Directions = Rewrite the stretch of the text on poverty in Vietnam from "Despite these undeniable" through "urban poverty statistics.", putting "internal migrants" wherever "urban migrants" appears.

Text =
The World Bank’s statistics confirm this relationship between the regional expansion of urbanization and the reduction of poverty. The most urbanized areas are proportionately those that are the least affected by poverty (The World Bank, 2018). The poverty rate has drastically decreased in recent years, from 20.8% in 2010 to 9.8% in 2016. This still represents 9 million poor people, 94.7% of whom live in rural areas. The rural-urban divide is therefore clear, as this population represents 13.6% of individuals in rural areas versus 1.6% in urban areas. Poverty is also particularly high among ethnic minorities (nearly 58% of indigenous populations) (Nguyen Cuong & Pham Nguyet, 2018). More generally, however, this downward trend in poverty in Vietnam is largely due to strong job creation in recent years: the Vietnamese export boom has resulted in a 13.3% increase in the manufacturing sector, creating 1.4 million jobs and a rise in wages, while agricultural employment fell by 4%.

Despite these undeniable trends, income-based or expenditure-based poverty measurements, which take into account not only income but also housing conditions, access to urban, health and education services, etc. according to the national statistics produced by the Ministry of Labor, Invalids and Social Affairs (MILISA), obscure the multidimensional criteria of poverty. These criteria, in short, reflect both the standard of living of households and the urban and environmental qualities of their neighborhoods.

In addition, Thanh et al. (2013) have shown that, as they are attached to their place of origin administratively, urban migrants are not taken into account in urban poverty measures. Yet, this category of precarious mobile workers plays an important role in the incomes of rural households and represents the “invisible” face of urban poverty statistics.

These elements offer us a glimpse into the issues linking poverty reduction and rural-urban ties in Vietnam—issues that are particularly evident in small and medium-sized cities. We will see this later in the case study of Chau Doc, where poverty is “nonexistent” according to official statistics, but precarious, rundown neighborhoods still exist and economic opportunities are still too limited to provide enough work for the local working population (Figure 5).

According to information provided by the French Development Agency (Albrecht et al., 2010), the World Bank estimates that the financial effort needed to put Vietnam at an acceptable urban standard by 2020-2025 would require an additional 262 million euros for water supply, 195 million for sanitation and 576 million for housing, in addition to the 1.4 - 2.1 billion the provinces and cities already spend on public investments in urban areas (The World Bank, 2019). This additional investment is not disproportionate, especially given that the economic situation is extremely positive. However, the capacity to absorb the value of the expenditure incurred on investments and maintenance so as to be as close to actual costs as possible should be assessed carefully. In order to do this, it is necessary to develop a viable economic and financial model based on tax collection from successful companies and families to support local governments in aiding the poor, notably through a system of social and trans-provincial equalization.

Listed records =

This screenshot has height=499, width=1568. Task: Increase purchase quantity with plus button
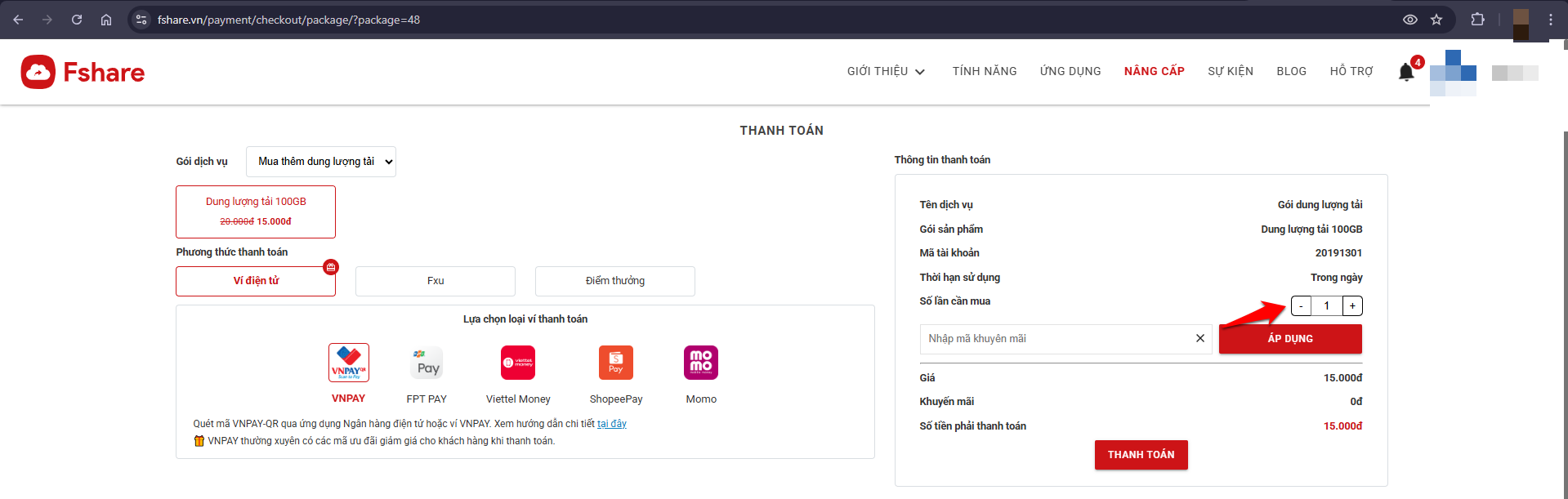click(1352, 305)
...
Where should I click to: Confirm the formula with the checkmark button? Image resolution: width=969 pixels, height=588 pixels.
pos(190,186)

Solved problem =
Despite these undeniable trends, income-based or expenditure-based poverty measurements, which take into account not only income but also housing conditions, access to urban, health and education services, etc. according to the national statistics produced by the Ministry of Labor, Invalids and Social Affairs (MILISA), obscure the multidimensional criteria of poverty. These criteria, in short, reflect both the standard of living of households and the urban and environmental qualities of their neighborhoods.

In addition, Thanh et al. (2013) have shown that, as they are attached to their place of origin administratively, internal migrants are not taken into account in urban poverty measures. Yet, this category of precarious mobile workers plays an important role in the incomes of rural households and represents the “invisible” face of urban poverty statistics.